• ASSIGNMENT
Some lines in the listing hold the word "computer". Return each of them.

• THE RECORDS
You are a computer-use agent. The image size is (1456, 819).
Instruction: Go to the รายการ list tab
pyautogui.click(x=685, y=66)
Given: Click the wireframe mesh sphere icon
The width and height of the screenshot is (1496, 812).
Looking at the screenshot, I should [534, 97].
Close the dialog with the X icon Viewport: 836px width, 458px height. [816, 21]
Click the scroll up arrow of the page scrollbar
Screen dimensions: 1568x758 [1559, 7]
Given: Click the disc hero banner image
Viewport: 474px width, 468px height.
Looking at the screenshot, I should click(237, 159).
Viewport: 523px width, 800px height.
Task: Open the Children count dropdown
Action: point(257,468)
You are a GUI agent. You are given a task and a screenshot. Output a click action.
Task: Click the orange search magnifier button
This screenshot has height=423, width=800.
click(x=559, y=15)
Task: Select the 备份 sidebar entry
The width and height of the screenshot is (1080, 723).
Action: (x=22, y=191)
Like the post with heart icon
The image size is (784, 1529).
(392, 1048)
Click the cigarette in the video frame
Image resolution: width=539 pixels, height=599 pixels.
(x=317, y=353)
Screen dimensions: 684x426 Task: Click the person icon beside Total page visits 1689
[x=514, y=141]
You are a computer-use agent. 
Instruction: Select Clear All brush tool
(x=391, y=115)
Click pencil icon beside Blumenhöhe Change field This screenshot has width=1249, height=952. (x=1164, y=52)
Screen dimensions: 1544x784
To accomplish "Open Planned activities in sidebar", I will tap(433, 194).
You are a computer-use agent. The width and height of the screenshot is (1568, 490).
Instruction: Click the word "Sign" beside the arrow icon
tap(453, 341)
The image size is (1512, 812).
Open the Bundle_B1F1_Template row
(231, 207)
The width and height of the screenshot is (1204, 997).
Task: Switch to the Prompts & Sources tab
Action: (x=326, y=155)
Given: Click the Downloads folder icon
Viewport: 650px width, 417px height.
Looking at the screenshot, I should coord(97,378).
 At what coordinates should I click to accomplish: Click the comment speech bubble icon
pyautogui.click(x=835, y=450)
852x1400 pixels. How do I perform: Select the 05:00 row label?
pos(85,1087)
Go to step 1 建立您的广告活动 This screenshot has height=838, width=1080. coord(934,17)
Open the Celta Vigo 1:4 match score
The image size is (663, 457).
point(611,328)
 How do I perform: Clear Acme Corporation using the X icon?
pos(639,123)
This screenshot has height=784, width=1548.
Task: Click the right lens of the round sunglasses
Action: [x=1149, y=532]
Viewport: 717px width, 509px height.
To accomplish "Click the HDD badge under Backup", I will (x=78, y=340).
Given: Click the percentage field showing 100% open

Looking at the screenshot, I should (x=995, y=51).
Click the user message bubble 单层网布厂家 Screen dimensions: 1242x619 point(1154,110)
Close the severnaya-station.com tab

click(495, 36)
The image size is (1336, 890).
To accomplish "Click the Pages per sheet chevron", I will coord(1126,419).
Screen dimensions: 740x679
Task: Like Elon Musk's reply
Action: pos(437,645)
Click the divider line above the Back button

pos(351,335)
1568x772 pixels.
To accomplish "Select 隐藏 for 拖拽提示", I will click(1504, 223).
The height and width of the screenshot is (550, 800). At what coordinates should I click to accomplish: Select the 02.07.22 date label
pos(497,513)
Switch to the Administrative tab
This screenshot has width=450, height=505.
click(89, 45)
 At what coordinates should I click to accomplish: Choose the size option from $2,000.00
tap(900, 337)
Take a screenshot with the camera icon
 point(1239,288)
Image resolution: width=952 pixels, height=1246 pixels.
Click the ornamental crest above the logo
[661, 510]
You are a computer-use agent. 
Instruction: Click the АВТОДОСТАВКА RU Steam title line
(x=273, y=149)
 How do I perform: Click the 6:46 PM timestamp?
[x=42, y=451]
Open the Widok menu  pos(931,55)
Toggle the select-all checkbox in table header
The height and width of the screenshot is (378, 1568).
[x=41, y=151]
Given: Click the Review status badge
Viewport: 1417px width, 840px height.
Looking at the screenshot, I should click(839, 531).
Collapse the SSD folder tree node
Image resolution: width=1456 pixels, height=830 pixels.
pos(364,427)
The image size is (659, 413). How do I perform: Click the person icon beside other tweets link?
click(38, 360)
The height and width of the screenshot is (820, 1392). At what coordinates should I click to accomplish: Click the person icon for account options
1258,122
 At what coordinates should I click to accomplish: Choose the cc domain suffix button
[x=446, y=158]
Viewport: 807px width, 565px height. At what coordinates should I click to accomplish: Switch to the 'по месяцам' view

• EXERCISE RESULT
You are a computer-use agent. The image size is (1456, 819).
You are a computer-use agent. 
You are a computer-use agent. The width and height of the screenshot is (1568, 490).
You are a computer-use agent. 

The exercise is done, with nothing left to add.